Se decía que la gabardina había pasado de moda, pero a Mario todavía le gustaba vestirla en los días lluviosos. Llamó al ascensor y en pocos segundos llegó a la calle. Se ajustó el cinturón y abrió su paraguas. Parecía mentira que con la cantidad de taxis que había en la ciudad no pudiera encontrar uno disponible, así que decidió ir caminando. La oficina tampoco estaba tan lejos y había salido con tiempo suficiente.

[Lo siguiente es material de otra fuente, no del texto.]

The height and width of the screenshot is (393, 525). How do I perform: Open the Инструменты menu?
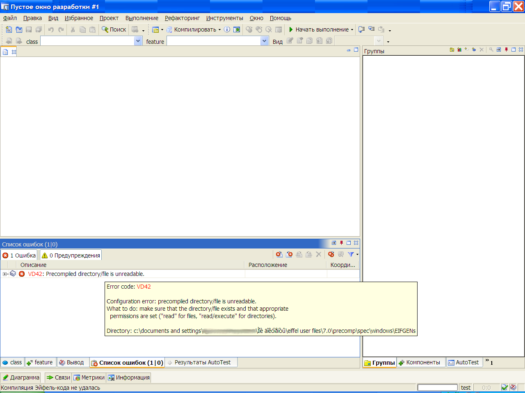coord(224,18)
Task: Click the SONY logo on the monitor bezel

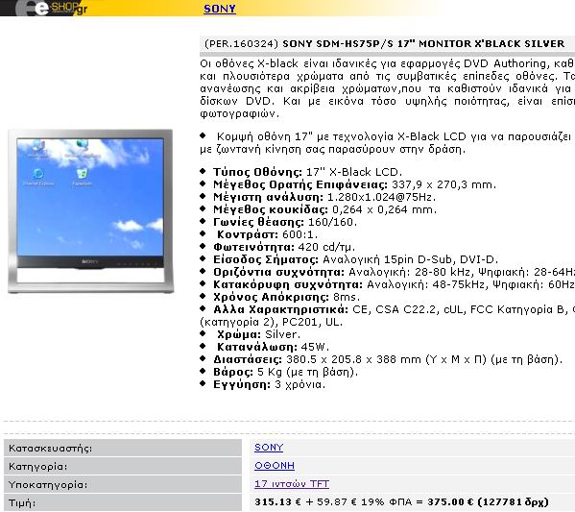Action: point(90,261)
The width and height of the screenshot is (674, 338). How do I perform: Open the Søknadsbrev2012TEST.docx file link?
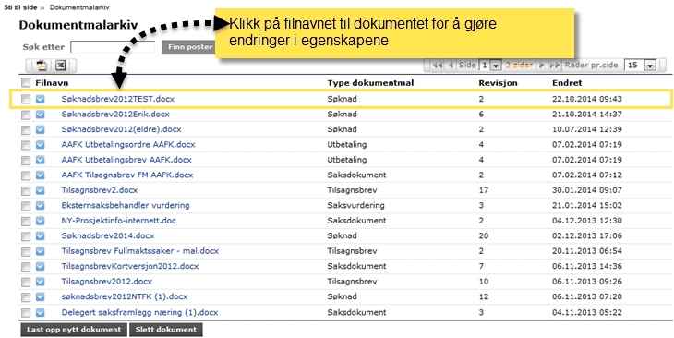[118, 99]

Con suma precaución esquivó todos los charcos que encontraba en su paso. Tenía una entrevista crucial esa mañana, de ella dependía su trabajo de los próximos meses, y por nada del mundo quería mancharse los zapatos o el traje. Fue avanzando una calle tras otra, observando la frenética actividad de una ciudad que acababa de despertar. El paseo le vino bien para relajarse un poco.
Se detuvo en el último semáforo en rojo. Había conseguido llegar impecable. El imponente edificio de oficinas se encontraba justo enfrente. Fantaseó con unas maravillosas vacaciones, al sol, en alguna isla del Pacífico, si todo salía bien. Se lo merecía. Había trabajado como una mula y confiaba en que así fuera. El semáforo se puso en verde. Allá iba, con paso decidido, cuando un enorme Chrysler interrumpió su marcha y lo roció de pies a cabeza con el agua sucia del único charco de la calle.